I spend a lot of time these days running a well worn trail between my cubby and the kitchen. Seriously this morning, I have had half a bagel slathered HEAVILY in cream cheese, a pile of fruit, a nonfat vanilla bean yogurt (OMG like you needed to know that but I love this stuff!), a huge thing of Lemonade, a coffee (black) and a bowl full of well sweetened oatmeal. I am about to break out the banana and I am already looking to my lunch stash granted it is now 10 minutes till 12...
I am hungry 24/7. If I wake up at any point in the night it is likely because my stomach is grumbling SO loudly! If Matthew does not finish his meal I will eat it or stare longingly at his snacks - mmm peanut butter crackers, beware (complete with evil laughter emitting from my open slobbering mouth.)
I found Hershey Kisses in the cupboard last night as I was rummaging for something sweet. We have nothing in the house at the moment. The Kisses are from Christmas when I made those Kiss Peanut Butter cookies and I stopped counting after 6. I ate them while watching the Biggest Loser - Go girl power!
I also single handedly polished off the bag of Starburst Jelly beans someone kindly brought to the office after Easter. What no more sugary sweet holidays coming up!?!?? Are you kidding me? What the heck is Mother's Day? I better get some cinnamon rolls in bed that day!
I seriously wander the isles at Kroger and gaze longingly at the desserts, breads and boxes of cookies. I think my stomach has turned in vast waste land. I think about food more then any other thing in the world at the moment. I spend time wondering about what would be good with this or that and worrying about being away from home without access to food SO I carry some with me at all times.

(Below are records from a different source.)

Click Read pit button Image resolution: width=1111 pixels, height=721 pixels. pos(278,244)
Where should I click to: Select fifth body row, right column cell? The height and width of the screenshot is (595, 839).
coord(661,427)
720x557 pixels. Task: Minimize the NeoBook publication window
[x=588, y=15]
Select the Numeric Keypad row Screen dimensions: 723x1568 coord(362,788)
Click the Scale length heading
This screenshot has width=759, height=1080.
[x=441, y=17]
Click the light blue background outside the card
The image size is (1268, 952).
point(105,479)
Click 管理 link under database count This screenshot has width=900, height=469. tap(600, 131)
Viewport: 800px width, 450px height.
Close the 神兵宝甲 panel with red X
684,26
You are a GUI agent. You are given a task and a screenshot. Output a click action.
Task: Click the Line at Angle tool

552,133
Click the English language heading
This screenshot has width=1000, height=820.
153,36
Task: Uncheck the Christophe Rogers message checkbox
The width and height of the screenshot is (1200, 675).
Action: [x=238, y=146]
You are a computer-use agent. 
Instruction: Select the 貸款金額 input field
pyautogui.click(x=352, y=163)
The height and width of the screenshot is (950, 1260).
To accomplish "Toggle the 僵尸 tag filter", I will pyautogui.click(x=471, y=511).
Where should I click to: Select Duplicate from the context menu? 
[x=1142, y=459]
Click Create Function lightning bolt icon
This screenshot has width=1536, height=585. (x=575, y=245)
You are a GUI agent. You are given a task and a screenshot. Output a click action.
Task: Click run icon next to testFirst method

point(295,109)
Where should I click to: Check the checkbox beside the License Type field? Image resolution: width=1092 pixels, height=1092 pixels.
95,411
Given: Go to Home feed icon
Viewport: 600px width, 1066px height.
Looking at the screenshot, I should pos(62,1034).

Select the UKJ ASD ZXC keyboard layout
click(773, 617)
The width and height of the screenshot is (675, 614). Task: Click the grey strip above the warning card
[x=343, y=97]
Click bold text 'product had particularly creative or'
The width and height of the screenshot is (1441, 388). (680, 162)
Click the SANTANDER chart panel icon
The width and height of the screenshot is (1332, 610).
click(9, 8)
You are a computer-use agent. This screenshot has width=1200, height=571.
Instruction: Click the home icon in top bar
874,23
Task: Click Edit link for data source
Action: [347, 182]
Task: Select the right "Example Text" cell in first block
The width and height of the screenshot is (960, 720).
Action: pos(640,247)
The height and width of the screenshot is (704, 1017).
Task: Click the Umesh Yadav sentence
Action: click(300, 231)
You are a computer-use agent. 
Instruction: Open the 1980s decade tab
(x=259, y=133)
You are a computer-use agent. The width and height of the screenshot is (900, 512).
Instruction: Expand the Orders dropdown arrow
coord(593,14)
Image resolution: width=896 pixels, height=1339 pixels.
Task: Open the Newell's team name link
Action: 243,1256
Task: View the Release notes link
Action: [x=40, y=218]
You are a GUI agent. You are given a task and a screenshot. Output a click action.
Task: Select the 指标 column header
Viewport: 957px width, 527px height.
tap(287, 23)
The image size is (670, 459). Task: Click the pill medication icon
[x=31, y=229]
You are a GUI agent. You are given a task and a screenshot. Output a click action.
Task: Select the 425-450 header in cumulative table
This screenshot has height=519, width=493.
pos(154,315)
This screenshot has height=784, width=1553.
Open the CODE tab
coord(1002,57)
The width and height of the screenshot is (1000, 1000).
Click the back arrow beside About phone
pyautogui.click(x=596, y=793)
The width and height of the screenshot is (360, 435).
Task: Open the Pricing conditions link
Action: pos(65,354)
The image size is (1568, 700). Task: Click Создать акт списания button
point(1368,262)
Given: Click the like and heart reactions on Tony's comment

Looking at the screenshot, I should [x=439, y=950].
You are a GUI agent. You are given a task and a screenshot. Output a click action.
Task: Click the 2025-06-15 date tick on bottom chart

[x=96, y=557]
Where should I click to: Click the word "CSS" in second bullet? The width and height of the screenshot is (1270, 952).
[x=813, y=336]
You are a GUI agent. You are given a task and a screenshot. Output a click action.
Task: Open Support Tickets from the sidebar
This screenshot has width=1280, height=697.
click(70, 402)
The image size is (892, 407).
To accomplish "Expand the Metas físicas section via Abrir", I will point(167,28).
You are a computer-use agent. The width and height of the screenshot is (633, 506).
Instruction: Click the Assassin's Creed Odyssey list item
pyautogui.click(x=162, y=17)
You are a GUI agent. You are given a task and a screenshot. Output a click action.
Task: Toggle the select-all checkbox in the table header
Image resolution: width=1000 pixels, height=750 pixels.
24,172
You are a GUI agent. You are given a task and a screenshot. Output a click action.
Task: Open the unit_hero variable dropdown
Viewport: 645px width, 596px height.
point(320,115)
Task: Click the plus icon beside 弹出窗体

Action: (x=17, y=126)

I hope Kevin will suggest pizza and/or ice cream night, almost every night. I like cheese and eat blocks of it at a time which reminds me that I forgot that NY Sharp Cheddar at home. Same goes for ice cream, indigestion be damned. I think I dreamed about food twice already this week.
Seems my little girl went from a lean mean baby machine to Porky Pig over night which is a good thing! I would be lying if I told you I was miserable over it because semi-secretly... SHHH I am in LOVE with this part of pregnancy!!! I mean I could just positively gush about it now and after... Even six years post partum when I am still stepping on the scale sobbing 'WHAT DID YOU DO WOMAN!?' I will gush about this part. Never in my life I have I enjoyed the opportunity to eat and eat and eat and...
I am still a little scared to get on the scale next Wednesday morning for the dreaded weigh-in. And deep breath - I am off to eat my lunch. Hmm, maybe I will go get some M&Ms along the way!